- Artist: Jean-Michel Basquiat
- Year: 1981
- Medium: Oilstick, acrylic and spray enamel on canvas
- Movement: Neo-expressionism
- Dimensions: 198.1 cm × 172.7 cm (78.0 in × 68.0 in)
- Location: Private collection;

= Untitled (Fishing) =

1981 painting by Jean-Michel Basquiat

Untitled is a painting created by American artist Jean-Michel Basquiat in 1981. The artwork, which depicts a fisherman displaying his catch hanging at the end of a line, sold for $26.4 million at Christie's in November 2012.

==History==
Jean-Michel Basquiat painted Untitled in 1981, a pivotal year when he transitioned from street artist into the adulation of the New York art scene. He worked in the basement of Annina Nosei's gallery in SoHo where Untitled was executed. The artwork depicts a fisherman wearing a crown of thorns and a halo of the same nature. He is standing at the center of the canvas and proudly displays his catch, a large fish hanging at the end of a fishing rod. His black body reveals a white skeletal figure.
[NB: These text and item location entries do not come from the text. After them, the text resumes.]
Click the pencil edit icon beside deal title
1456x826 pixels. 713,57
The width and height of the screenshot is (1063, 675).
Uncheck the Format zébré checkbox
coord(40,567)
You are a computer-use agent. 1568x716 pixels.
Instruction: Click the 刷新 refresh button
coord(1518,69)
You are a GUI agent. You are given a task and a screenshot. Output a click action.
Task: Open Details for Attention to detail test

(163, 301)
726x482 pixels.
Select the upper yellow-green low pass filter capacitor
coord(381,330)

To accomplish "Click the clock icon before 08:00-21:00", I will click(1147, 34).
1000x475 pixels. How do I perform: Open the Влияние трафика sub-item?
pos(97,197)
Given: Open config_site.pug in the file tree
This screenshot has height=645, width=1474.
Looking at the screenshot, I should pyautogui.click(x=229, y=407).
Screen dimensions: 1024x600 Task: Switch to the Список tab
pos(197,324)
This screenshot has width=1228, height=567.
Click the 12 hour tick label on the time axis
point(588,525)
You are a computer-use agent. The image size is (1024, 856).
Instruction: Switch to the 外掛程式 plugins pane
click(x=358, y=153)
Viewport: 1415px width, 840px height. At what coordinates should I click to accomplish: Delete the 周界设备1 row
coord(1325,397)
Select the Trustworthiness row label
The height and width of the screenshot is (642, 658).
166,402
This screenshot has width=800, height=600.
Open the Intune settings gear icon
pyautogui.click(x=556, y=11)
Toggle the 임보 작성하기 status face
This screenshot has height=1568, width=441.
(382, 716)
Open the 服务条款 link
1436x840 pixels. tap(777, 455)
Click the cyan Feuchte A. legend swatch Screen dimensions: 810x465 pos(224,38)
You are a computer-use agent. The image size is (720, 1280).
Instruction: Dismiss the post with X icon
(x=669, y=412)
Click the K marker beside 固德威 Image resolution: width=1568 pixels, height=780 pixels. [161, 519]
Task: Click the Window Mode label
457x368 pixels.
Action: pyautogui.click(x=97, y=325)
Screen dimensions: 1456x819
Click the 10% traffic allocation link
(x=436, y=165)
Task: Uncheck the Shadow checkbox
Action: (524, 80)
The painting had previously been auctioned in 1988, a few months after Basquiat's death, and sold for $110,000. Sold by fashion photographer Patrick Demarchelier in 2012, it was anticipated to break records before its auction in 2012. Loic Gouzer, international specialist of post-war and contemporary art at Christie's said in a statement: "In contrast to most artists, Basquiat created his best paintings at the beginning of his career. Untitled 1981 unites all the elements of energy, freedom and boldness that one looks for in Basquiat. The market has been waiting a long time for a work of this caliber and freshness, therefore we expect it to set a new record for Basquiat, an artist who is in the process of being recognized as a classic of Post-War American Art alongside Warhol, De Kooning and Pollock." The painting lived up to the pre-sale hype, selling for $26.4 million in November 2012. The sale exceeded Basquiat's previous record of $20.1 million for another Untitled (1981) sold in June 2012. That record has since been surpassed by multiple other paintings. His current record high at auction is Untitled (1982), which sold for $110.5 million at Sotheby's in May 2017.

The cover of the 2021 album Pray for Haiti by Haitian-American rapper Mach-Hommy is a pastiche of Untitled.

==Exhibitions==
The painting has been exhibited at the following art institutions:

- Jean-Michel Basquiat at Whitney Museum of American Art in New York, October 1992–February 1993; The Menil Collection in Houston, March–May 1993; Des Moines Art Center in Iowa, May–August 1993; Montgomery Museum of Fine Arts in Alabama, November 1993–January 1994.
- Basquiat at Fondation Beyeler in Switzerland, May–September 2010; Musée d'Art Moderne de la Ville de Paris, October 2010–January 2011.